The results reveal a significant disparity in the two markets, stock versus cryptocurrencies. The stock market is more influenced by the informational and economic outlooks because the stock market is still linked to the real economy, and the performance of companies, business expectations and the investments that institutions are making. The cryptocurrency market, on the other hand, seems more sentiment-driven at the market level, with weaker direct one-to-one relationships between the economic news sentiments.
The bi-directional relationships in this study also warrant that sentiments and returns should not be considered as one-directional relationships. Sentiments are not the only factor driving market movements.
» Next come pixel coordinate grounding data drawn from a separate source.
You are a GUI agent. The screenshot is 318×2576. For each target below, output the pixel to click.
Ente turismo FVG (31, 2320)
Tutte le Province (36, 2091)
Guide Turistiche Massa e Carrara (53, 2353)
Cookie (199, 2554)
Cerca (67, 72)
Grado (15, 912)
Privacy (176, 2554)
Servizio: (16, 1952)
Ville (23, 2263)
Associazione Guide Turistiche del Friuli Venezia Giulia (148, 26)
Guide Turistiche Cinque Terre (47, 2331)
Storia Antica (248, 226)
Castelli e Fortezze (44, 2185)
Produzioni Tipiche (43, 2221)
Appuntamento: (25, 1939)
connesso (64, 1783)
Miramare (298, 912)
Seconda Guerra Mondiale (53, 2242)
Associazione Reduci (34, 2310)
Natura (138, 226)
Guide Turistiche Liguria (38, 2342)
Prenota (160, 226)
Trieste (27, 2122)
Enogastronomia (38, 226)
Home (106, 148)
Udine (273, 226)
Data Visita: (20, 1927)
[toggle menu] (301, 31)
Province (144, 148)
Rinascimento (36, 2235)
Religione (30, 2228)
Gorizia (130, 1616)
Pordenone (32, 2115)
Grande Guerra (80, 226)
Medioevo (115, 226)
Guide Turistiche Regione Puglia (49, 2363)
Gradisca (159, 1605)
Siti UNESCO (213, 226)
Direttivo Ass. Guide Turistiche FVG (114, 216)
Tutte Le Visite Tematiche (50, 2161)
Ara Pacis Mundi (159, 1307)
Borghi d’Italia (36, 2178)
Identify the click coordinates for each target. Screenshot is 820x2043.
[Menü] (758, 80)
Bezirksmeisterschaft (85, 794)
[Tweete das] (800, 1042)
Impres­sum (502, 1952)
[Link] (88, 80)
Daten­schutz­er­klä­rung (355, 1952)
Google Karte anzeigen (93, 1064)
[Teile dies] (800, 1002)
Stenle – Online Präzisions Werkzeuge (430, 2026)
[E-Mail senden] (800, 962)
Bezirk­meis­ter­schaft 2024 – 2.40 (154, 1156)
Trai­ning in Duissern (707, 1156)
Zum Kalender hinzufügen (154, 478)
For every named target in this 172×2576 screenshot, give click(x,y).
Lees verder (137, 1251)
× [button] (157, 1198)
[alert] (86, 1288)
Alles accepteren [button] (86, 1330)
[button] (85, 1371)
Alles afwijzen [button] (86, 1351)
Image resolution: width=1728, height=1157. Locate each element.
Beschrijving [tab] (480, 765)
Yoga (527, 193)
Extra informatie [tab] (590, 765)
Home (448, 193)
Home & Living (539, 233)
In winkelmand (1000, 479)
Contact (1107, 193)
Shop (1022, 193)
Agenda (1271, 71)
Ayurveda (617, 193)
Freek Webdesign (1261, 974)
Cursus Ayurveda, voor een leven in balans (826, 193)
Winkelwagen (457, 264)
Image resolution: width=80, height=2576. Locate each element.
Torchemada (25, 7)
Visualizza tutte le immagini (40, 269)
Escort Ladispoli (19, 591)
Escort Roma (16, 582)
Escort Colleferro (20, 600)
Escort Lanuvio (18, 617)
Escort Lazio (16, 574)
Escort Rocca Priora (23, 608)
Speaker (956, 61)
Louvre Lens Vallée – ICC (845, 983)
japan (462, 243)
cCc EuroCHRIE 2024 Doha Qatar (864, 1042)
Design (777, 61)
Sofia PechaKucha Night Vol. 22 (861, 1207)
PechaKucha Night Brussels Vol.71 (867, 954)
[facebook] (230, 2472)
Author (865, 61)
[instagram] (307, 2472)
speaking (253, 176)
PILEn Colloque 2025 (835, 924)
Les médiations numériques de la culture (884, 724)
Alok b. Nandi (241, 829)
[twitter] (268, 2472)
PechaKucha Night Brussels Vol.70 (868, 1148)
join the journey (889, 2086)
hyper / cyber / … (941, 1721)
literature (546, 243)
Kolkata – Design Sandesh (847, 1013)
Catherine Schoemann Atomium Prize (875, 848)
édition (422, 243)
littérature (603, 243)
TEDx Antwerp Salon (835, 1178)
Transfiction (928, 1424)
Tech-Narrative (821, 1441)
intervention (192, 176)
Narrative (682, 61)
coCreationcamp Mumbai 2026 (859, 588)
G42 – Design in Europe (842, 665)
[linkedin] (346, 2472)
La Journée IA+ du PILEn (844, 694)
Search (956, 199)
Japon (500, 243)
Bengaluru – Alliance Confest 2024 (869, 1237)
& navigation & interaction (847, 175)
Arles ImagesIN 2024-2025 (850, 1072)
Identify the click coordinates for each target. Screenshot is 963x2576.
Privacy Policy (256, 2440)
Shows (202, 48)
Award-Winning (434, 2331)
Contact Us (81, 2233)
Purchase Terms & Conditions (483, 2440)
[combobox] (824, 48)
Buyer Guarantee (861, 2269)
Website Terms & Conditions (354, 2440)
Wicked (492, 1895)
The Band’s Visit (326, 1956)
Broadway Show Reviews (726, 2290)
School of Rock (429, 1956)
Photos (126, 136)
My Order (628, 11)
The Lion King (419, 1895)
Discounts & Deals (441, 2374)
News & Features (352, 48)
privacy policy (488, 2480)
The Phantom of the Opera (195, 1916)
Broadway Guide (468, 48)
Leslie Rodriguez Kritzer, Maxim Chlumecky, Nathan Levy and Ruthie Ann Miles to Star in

They also influence opinion in the long run. The feedback process is significant to investors, policymakers, analysts, and researchers because it demonstrates market behavior developing via the ongoing exchange of information, interpretation, and price change.
Overall, the Granger causality findings reaffirm that there is dynamic sentiment transmission among financial markets and support the notion of significant differences between the behavior of stock and cryptocurrency markets. The S&P 500 is well-integrated with economic news and market sentiments as it is closely aligned with the overall economic system. There is a smaller causal structure around cryptocurrency returns, primarily associated with market sentiment. This finding, in turn, confirms that it is the sentiment and informational breadth that dominates the behavior of stock markets while sentiment-return dynamics continue to have a stronger impact in cryptocurrency markets.